Reading passage |

Eric Fisher | The “Babe Ruth of arenas” is doing his bit for spectator sport

SportBusiness' US Editor explores the major industry impact of Oak View Group's Tim Leiweke

Eric Fisher

The sports industry is plenty prone to hype and hyperbole, both on and off the field. But even within that context, a recent description of Tim Leiweke, chief executive of Los Angeles, California-based stadium development company Oak View Group, still easily stands out.

“We’re dealing with the Babe Ruth of arenas in Tim,” said Jon Ledecky, co-owner of the New York Islanders, the National Hockey League franchise working with Oak View on the development of the forthcoming UBS Arena in Elmont, New York. “If there was a Hall of Fame for the number of arenas built, Tim would be No. 1.”

Data provided |
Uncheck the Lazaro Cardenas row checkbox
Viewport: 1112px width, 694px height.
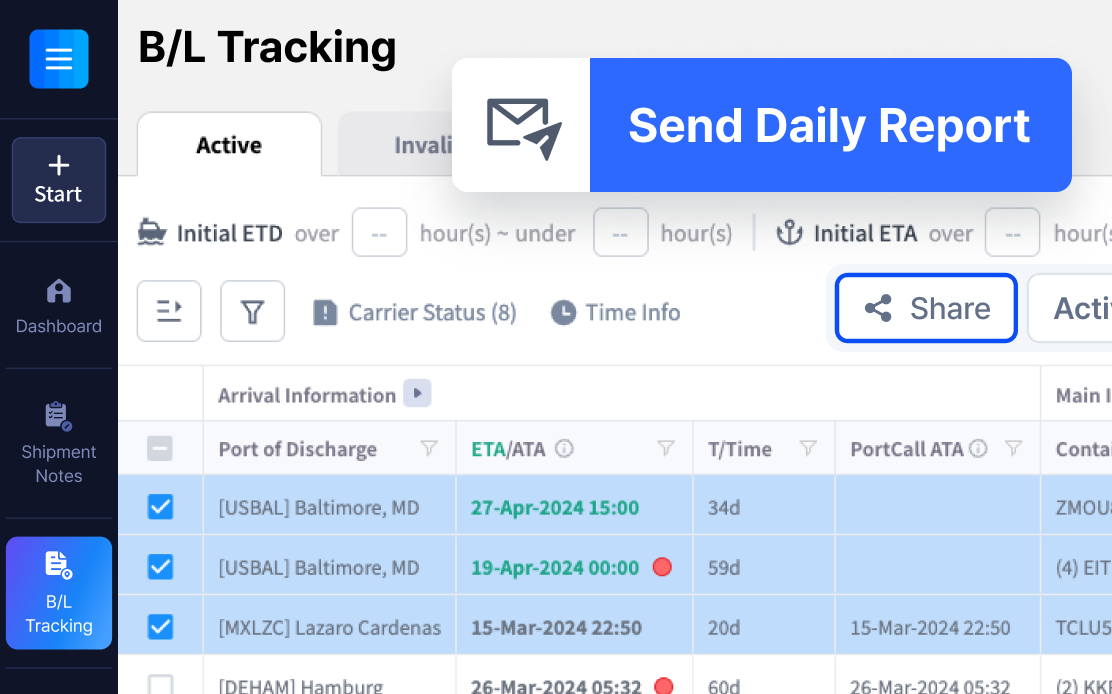[x=160, y=627]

Set of tasks |
1/ Answer these questions using the article about Tim Leiweke:
(a) What company does Tim Leiweke lead, and where is it based?
(b) Which National Hockey League franchise does Jon Ledecky co-own?
(c) In what place is UBS Arena being developed?
2/ Write the next part of the article about Tim Leiweke, picking up after its last sentence.

Responses per task |
1/
(a) Oak View Group, based in Los Angeles, California.
(b) The New York Islanders.
(c) Elmont, New York.

2/
Indeed, there is perhaps no other executive in sports currently making as much of an impact upon both the present and future of the entire industry than Leiweke. In addition to developing UBS Arena, Leiweke and Oak View are also in the midst of developing Climate Pledge Arena in Seattle, Washington, a new facility in Manchester, England, in partnership with City Football Group, and the Moody Center, a forthcoming multi-purpose venue in Austin, Texas, among numerous other projects. Each of those venues is slated to open between 2021 and 2023.

Despite a live event industry historically battered this year by the ongoing Covid-19 pandemic and still-prevalent fears about the safety of fans returning to games and events, Leiweke, through this set of development initiatives, insists that the sports and entertainment business will not only come back, but do so stronger than ever, ideally buttressed by both the eventual arrival of a vaccine for the virus along with improved treatment procedures.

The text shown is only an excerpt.